Thanks to the input on the Hoyt GM I had listed below. As mentioned in that thread, I have several Groves with Metal Proline risors, and those shoot much better for me than any of the wood customs I have including one of my wood risor Groves, problem is I want to get into a 45# takedown, and Groves limbs in that range or any range for that matter are impossible to find. I have heard there are alot of variences in the old bear bows, I have seen talk of A,B or C risors, both in wood and mag. #1,#2,& #3 limbs, also listed as Custom Kodiaks, or other models, it all seems confusing with tons of options, is all of the above interchangeable? How do these bows measure up to the old Groves Bows or other off the shelf and custom bows? Do the metal risors shoot as good or better than the wood risors? How do they measure up to others as far as stacking goes? Thanks for any imput, I just want to make the right buy when I decide what I want to purchase. This is a great site by the way, never knew it exsisted, could have saved me many bad moves in the past!


----------



## WindWalker (Jan 23, 2005)

ncsaknec1ydh:

I have never shot a Groves TD so I can't compare my Bear TDs against the Groves. However I can tell you that of the many bows I have had, most of them being TD's since I first purchased my first one (Bear) in 1971, the early Bear TD wood riser and mag riser are still 2 of the best shooting and durable bows I have ever owned.

Presently I have the 1971 Bear wood riser TD and a 1972 Bear TD with mag riser.

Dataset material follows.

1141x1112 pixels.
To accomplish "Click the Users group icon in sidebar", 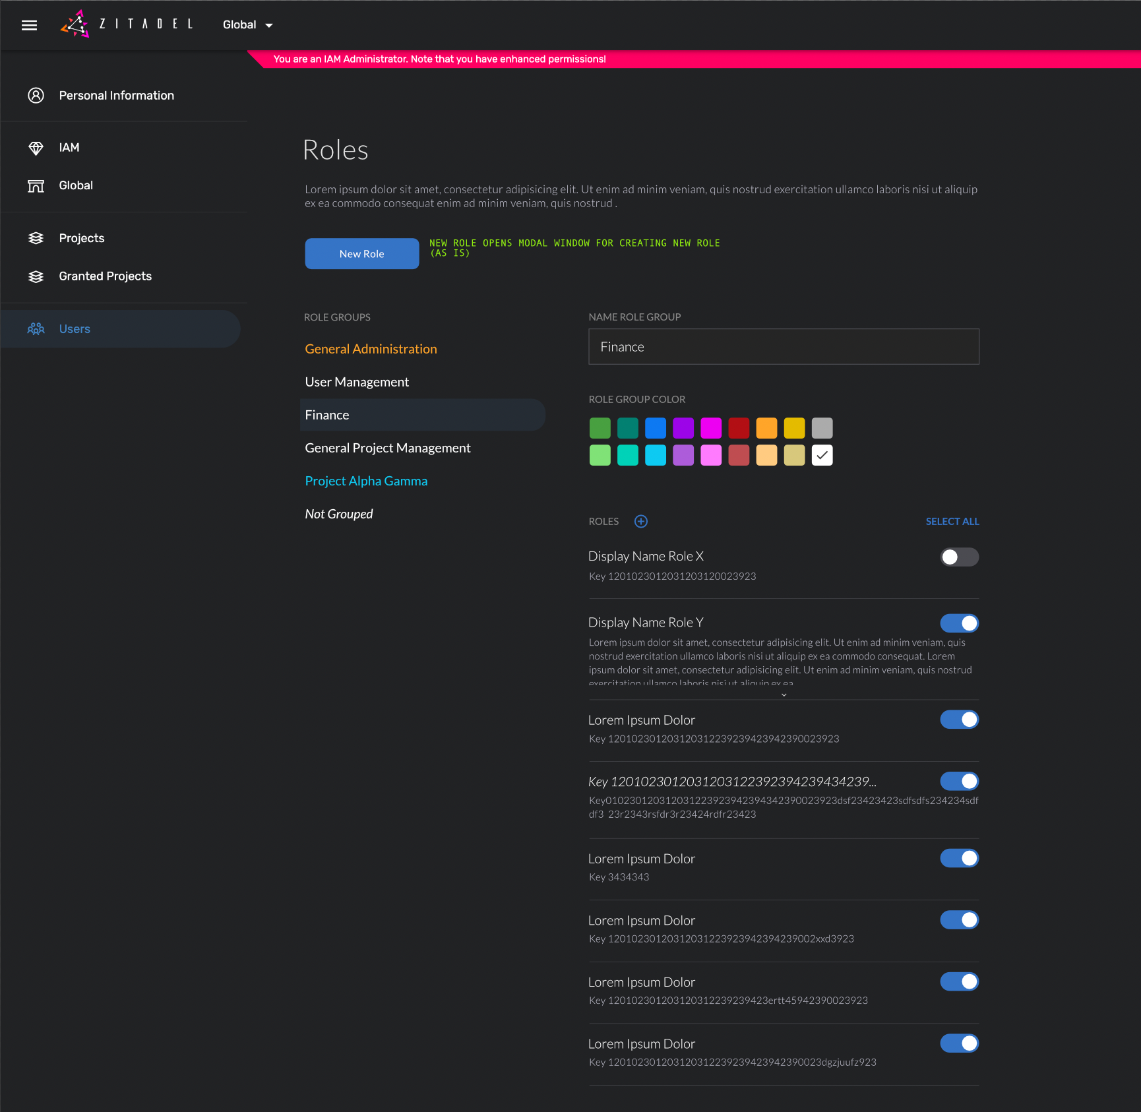I will 36,328.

I did have 2 mags but gave one to a friend.

My 1971 62" Bear (wood riser) is a "B" riser with #2 limbs that scales at 47#@28 as the static DW, and 53# at my draw-length of 30.5".

My 1972 mag is a 64" Bear with a "B" riser and #2 limbs that scales at 43#@28" as the static DW, and 48# at my DL.

Both bows are excellent shooters and at my draw-length I have never experienced any stacking, not of the slightest degree. The 64" Bear mag is a delight to draw and shoot. The grip configurations on both bows are, as far as my preference goes, the best.

I can't comment on the newer Bear TDs.

This is "Maggie." She still likes to wear her vintage accessories.

















This is my "Old Boy." This season he was once again brought into action after being retired for years. Just to let me know that he still has what it takes to do the job so that he can stay in the field, he has been spitting out shaft-clipping groups at 20 yards. He's a bit of a showoff.


----------